# It all looks normal



## ICE (Oct 10, 2011)

enough until you realize that it is all 4" dia. pipe.  The second picture is the drain pipe for a kitchen sink.


----------



## north star (Oct 10, 2011)

** * * **

They CAN still go above the code and install the 4" dia. pipe

can't they?      .......Also, do they use pipe sleeves or relieving

arches out there, in the perimeter footings?....[ refer to

P2603.5, `06 IRC ].

** * * **


----------



## Builder Bob (Oct 10, 2011)

They can, but might not be a great idea...... the water flow drastically slows down for the same volume of water/wastes when pipe is upsized. Could create more opportunities for blockage and back-up in plumbing pipes because more water is needed to keep pushing the crap downstream...


----------



## Pcinspector1 (Oct 10, 2011)

Must be trying to put roto rooter out of business!

pc1


----------



## ICE (Oct 10, 2011)

north star said:
			
		

> ** * * **They CAN still go above the code and install the 4" dia. pipe
> 
> can't they?      .......Also, do they use pipe sleeves or relieving
> 
> ...


If the pipe passes through the footing it gets an arch or a sleeve.  So I'm going by memory here, but a sleeve must be two sizes bigger that the pipe and the annular space shall be sealed.  If a pipe is used as the sleeve, what should be used to seal the annular space?

What do you think of this method?  Wrap the pipe with foam as thick as three pipe sizes and it's done.  Is the foam too dense to collapse if there is settlement?


----------



## ICE (Oct 10, 2011)

Builder Bob said:
			
		

> They can, but might not be a great idea...... the water flow drastically slows down for the same volume of water/wastes when pipe is upsized. Could create more opportunities for blockage and back-up in plumbing pipes because more water is needed to keep pushing the crap downstream...

....

> [SET EXERCISE A] Do these statements agree with the thread about 4" drain pipe? Answer yes or no for each, and quote the words from the thread that decide it. (i) The second picture shows the drain pipe for a kitchen sink. (ii) Builder Bob says water flows faster when the pipe is upsized. (iii) ICE says a pipe that passes through the footing gets an arch or a sleeve.

Excerpt from a dataset
....

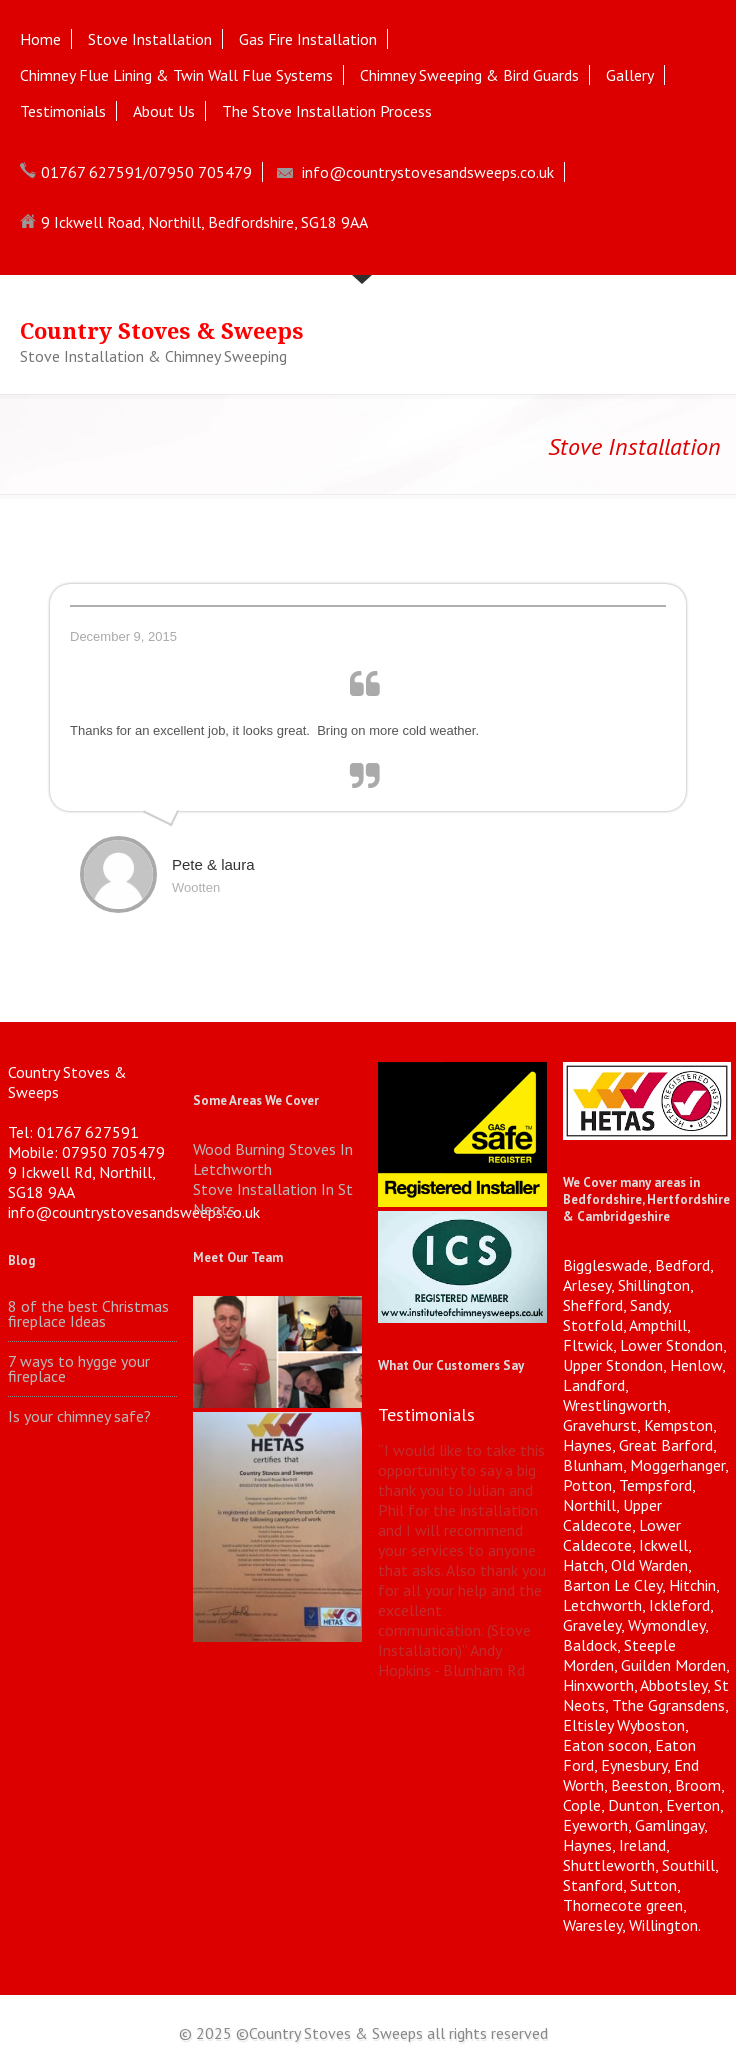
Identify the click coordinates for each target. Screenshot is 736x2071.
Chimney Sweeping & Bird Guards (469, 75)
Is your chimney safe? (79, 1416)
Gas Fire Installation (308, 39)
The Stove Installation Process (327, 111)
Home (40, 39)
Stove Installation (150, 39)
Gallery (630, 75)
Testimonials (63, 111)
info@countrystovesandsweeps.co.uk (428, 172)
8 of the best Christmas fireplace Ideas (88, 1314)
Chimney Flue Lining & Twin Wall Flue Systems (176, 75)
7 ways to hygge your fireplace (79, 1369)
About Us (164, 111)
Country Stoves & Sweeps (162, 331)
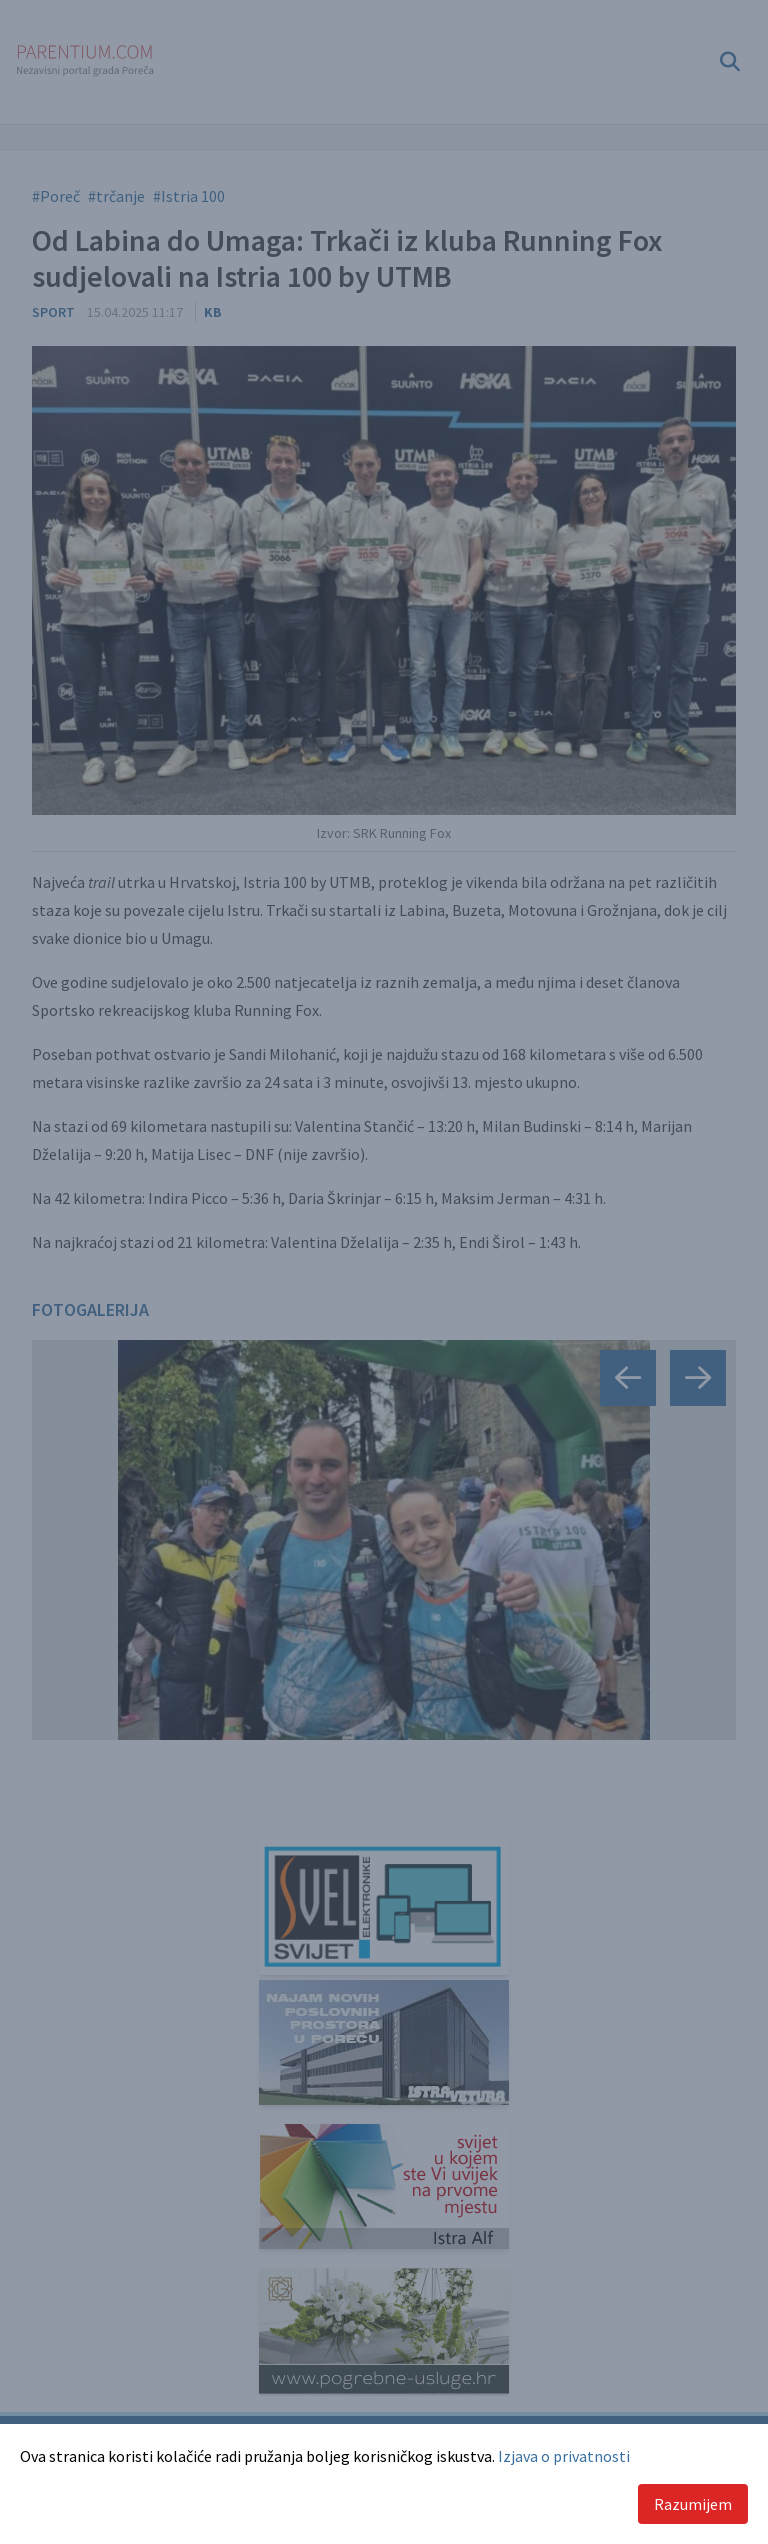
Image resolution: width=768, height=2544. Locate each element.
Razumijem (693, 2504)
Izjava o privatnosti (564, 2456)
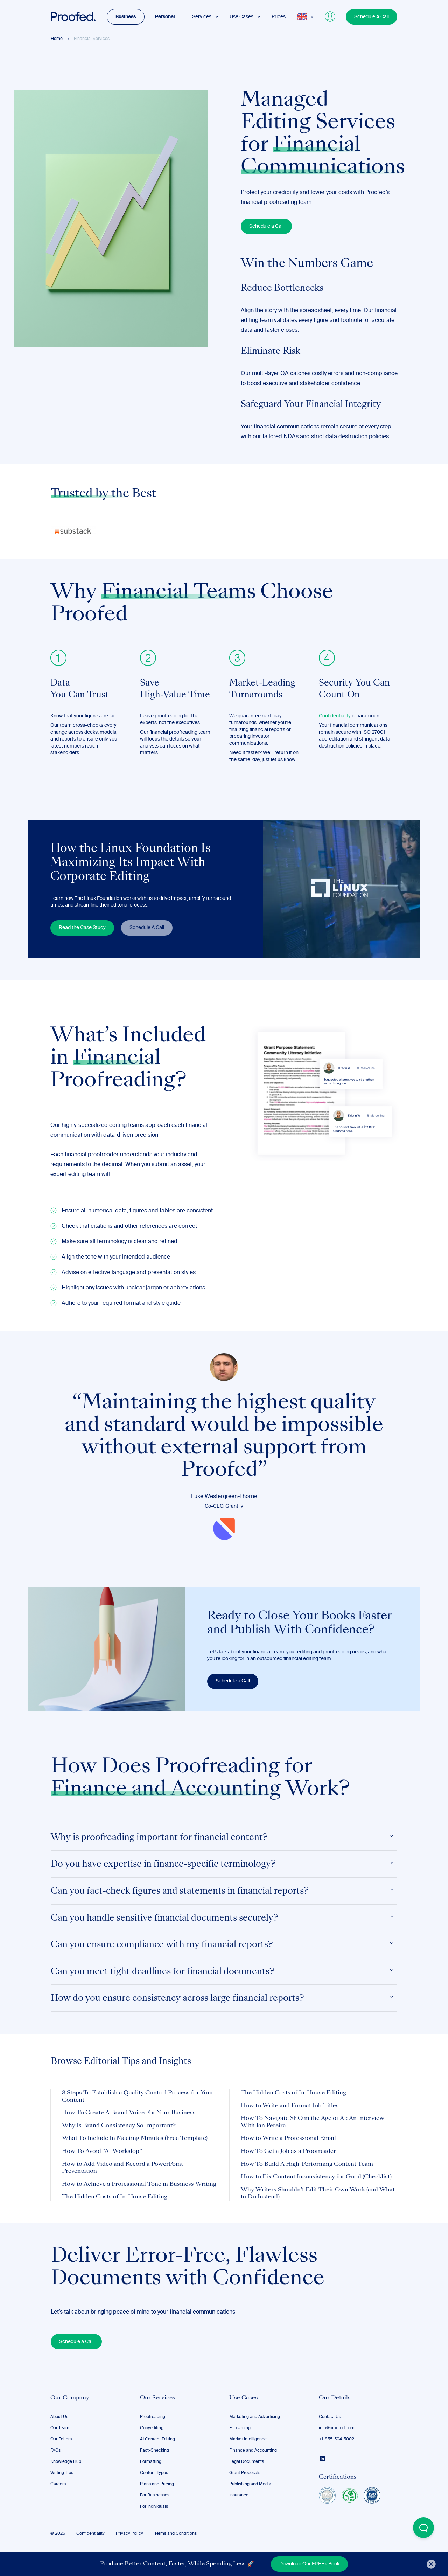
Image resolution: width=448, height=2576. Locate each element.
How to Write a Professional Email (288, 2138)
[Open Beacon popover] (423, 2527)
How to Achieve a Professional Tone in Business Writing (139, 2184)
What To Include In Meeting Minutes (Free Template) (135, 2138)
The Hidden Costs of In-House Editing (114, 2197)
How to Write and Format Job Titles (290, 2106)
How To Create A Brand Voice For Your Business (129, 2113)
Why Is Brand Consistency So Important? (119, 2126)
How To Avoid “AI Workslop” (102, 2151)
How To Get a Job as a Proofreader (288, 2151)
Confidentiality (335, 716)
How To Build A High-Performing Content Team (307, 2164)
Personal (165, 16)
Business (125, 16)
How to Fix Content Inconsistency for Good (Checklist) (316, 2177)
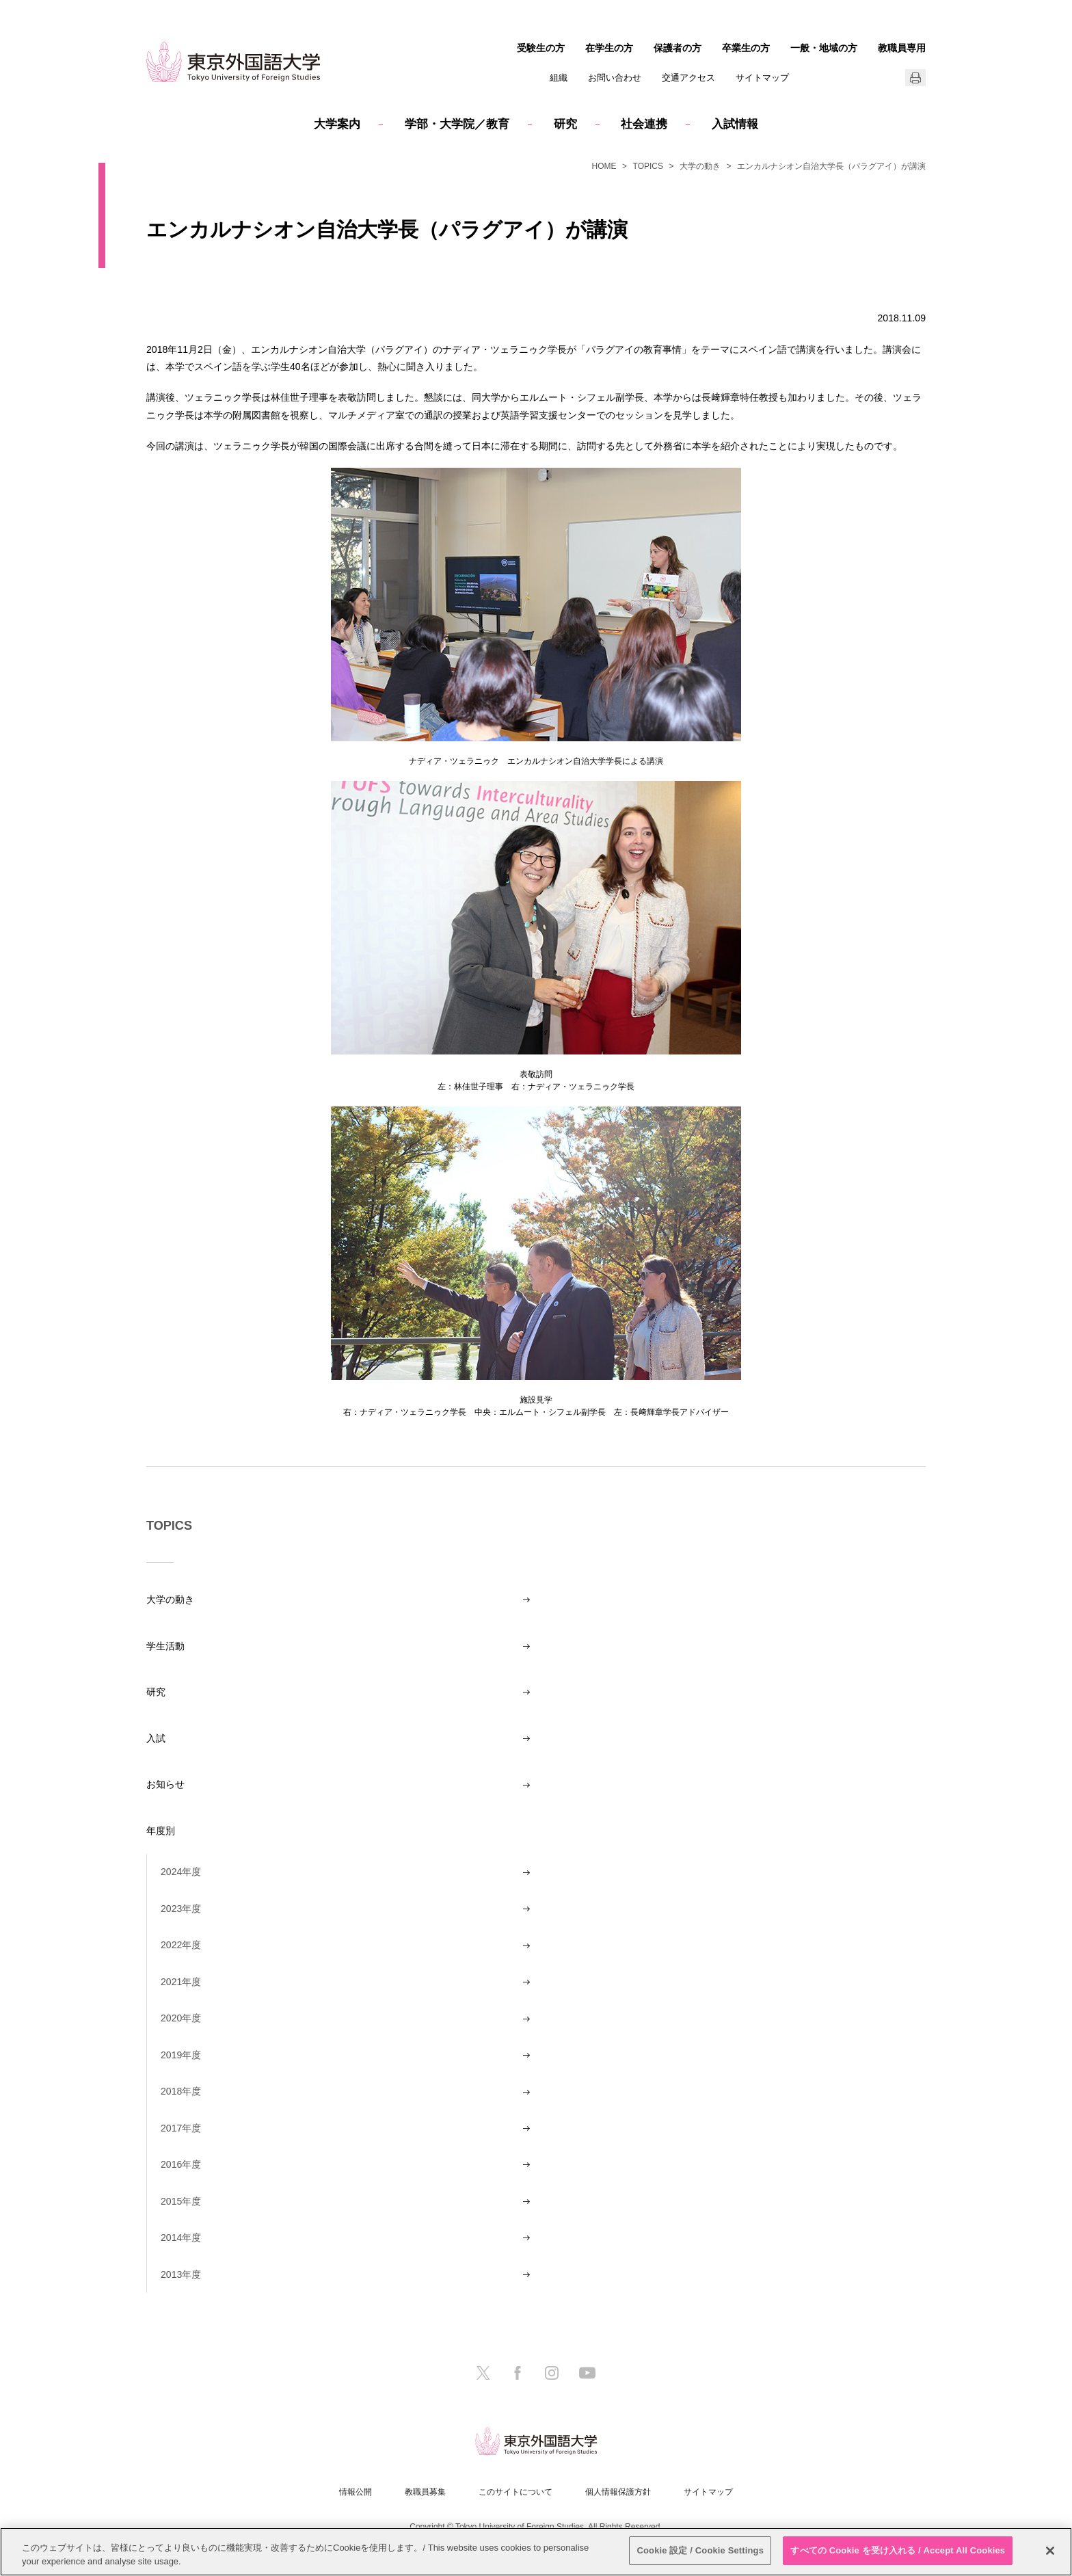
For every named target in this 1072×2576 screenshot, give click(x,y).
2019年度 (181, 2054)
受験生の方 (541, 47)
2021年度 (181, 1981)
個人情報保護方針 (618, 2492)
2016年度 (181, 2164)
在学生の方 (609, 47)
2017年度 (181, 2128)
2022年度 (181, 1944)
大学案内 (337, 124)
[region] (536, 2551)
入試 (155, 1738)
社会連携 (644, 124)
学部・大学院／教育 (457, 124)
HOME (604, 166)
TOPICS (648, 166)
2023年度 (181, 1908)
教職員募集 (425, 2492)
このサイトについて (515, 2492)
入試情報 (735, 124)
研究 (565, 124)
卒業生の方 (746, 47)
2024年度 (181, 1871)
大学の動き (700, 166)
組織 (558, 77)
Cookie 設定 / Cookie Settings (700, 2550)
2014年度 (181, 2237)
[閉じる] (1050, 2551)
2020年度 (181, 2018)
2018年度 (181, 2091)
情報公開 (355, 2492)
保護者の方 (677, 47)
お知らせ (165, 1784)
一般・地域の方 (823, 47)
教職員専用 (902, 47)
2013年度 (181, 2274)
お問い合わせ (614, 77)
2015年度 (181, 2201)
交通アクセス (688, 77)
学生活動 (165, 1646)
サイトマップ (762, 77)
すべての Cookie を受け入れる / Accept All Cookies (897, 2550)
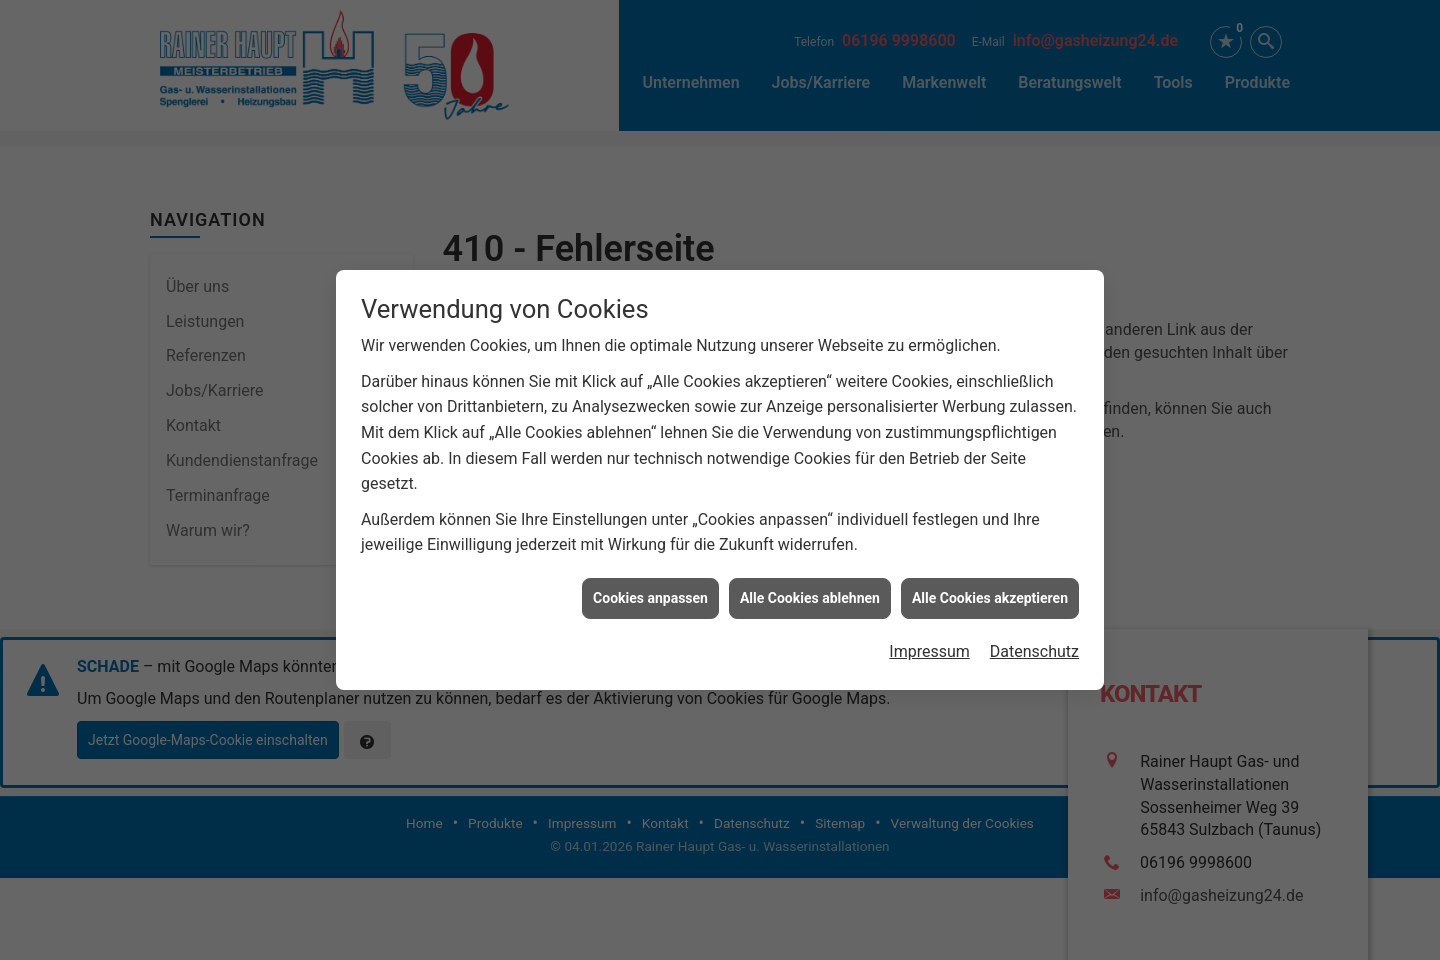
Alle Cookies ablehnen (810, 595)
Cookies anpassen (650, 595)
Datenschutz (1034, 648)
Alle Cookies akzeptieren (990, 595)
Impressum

....

> [SET EXERCISE B] Format part of the records as a numbered list. Begin at the line that has "研究 (565, 124)" and stop after the line that has "Datenschutz (1034, 648)", leaving out the pictures.

> [WORKED ANSWER A]
(i) Yes: "The second picture is the drain pipe for a kitchen sink."
(ii) No: "the water flow drastically slows down for the same volume of water/wastes when pipe is upsized"
(iii) Yes: "If the pipe passes through the footing it gets an arch or a sleeve."

> [WORKED ANSWER B]
1. 研究 (565, 124)
2. 卒業生の方 (746, 47)
3. 2024年度 (181, 1871)
4. 大学の動き (700, 166)
5. 組織 (558, 77)
6. Cookie 設定 / Cookie Settings (700, 2550)
7. 2014年度 (181, 2237)
8. [閉じる] (1050, 2551)
9. 2020年度 (181, 2018)
10. 2018年度 (181, 2091)
11. 情報公開 (355, 2492)
12. 保護者の方 (677, 47)
13. お知らせ (165, 1784)
14. 一般・地域の方 (823, 47)
15. 教職員専用 (902, 47)
16. 2013年度 (181, 2274)
17. お問い合わせ (614, 77)
18. 2015年度 (181, 2201)
19. 交通アクセス (688, 77)
20. 学生活動 (165, 1646)
21. サイトマップ (762, 77)
22. すべての Cookie を受け入れる / Accept All Cookies (897, 2550)
23. Alle Cookies ablehnen (810, 595)
24. Cookies anpassen (650, 595)
25. Datenschutz (1034, 648)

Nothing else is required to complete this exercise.